Reproduce the material below line for line, with no changes.
### DATA TO USE
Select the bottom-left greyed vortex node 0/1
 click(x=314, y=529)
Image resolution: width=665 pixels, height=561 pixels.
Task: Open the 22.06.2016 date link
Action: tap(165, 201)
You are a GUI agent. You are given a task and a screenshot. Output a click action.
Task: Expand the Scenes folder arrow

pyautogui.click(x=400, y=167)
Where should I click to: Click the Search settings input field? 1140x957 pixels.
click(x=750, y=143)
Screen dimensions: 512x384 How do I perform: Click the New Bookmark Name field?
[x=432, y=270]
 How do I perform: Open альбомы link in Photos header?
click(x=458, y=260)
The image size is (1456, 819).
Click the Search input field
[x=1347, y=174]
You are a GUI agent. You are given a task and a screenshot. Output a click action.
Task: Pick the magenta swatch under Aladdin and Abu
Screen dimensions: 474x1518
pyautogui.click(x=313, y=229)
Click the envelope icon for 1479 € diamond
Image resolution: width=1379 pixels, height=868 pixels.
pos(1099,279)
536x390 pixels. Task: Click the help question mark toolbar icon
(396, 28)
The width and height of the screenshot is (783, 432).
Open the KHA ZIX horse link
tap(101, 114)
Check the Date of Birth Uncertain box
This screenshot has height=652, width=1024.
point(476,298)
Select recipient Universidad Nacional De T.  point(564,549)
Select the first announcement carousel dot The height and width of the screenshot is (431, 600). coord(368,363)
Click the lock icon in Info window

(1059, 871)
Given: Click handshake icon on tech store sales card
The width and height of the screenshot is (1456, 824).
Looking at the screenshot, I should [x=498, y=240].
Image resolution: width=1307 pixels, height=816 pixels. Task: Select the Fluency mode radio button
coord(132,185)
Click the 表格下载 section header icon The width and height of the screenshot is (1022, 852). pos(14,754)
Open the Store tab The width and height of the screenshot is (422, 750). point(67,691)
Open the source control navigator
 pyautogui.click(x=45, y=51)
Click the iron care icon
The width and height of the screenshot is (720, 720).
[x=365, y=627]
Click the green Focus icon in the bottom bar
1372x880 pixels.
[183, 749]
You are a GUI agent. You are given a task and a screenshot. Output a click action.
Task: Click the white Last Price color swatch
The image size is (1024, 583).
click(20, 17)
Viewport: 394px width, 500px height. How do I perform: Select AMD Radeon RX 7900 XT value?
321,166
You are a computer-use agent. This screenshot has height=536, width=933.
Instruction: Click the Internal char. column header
######
--- REPLY TO THE TASK ---
Select the bottom-left greyed vortex node 0/1
 click(x=314, y=529)
Image resolution: width=665 pixels, height=561 pixels.
Task: Open the 22.06.2016 date link
Action: tap(165, 201)
You are a GUI agent. You are given a task and a screenshot. Output a click action.
Task: Expand the Scenes folder arrow

pyautogui.click(x=400, y=167)
Where should I click to: Click the Search settings input field? 1140x957 pixels.
click(x=750, y=143)
Screen dimensions: 512x384 How do I perform: Click the New Bookmark Name field?
[x=432, y=270]
 How do I perform: Open альбомы link in Photos header?
click(x=458, y=260)
The image size is (1456, 819).
Click the Search input field
[x=1347, y=174]
You are a GUI agent. You are given a task and a screenshot. Output a click action.
Task: Pick the magenta swatch under Aladdin and Abu
Screen dimensions: 474x1518
pyautogui.click(x=313, y=229)
Click the envelope icon for 1479 € diamond
Image resolution: width=1379 pixels, height=868 pixels.
pos(1099,279)
536x390 pixels. Task: Click the help question mark toolbar icon
(396, 28)
The width and height of the screenshot is (783, 432).
Open the KHA ZIX horse link
tap(101, 114)
Check the Date of Birth Uncertain box
This screenshot has height=652, width=1024.
point(476,298)
Select recipient Universidad Nacional De T.  point(564,549)
Select the first announcement carousel dot The height and width of the screenshot is (431, 600). coord(368,363)
Click the lock icon in Info window

(1059, 871)
Given: Click handshake icon on tech store sales card
The width and height of the screenshot is (1456, 824).
Looking at the screenshot, I should [x=498, y=240].
Image resolution: width=1307 pixels, height=816 pixels. Task: Select the Fluency mode radio button
coord(132,185)
Click the 表格下载 section header icon The width and height of the screenshot is (1022, 852). pos(14,754)
Open the Store tab The width and height of the screenshot is (422, 750). point(67,691)
Open the source control navigator
 pyautogui.click(x=45, y=51)
Click the iron care icon
The width and height of the screenshot is (720, 720).
[x=365, y=627]
Click the green Focus icon in the bottom bar
1372x880 pixels.
[183, 749]
You are a GUI agent. You are given a task and a screenshot. Output a click action.
Task: Click the white Last Price color swatch
The image size is (1024, 583).
click(20, 17)
Viewport: 394px width, 500px height. How do I perform: Select AMD Radeon RX 7900 XT value?
321,166
You are a computer-use agent. This screenshot has height=536, width=933.
Instruction: Click the Internal char. column header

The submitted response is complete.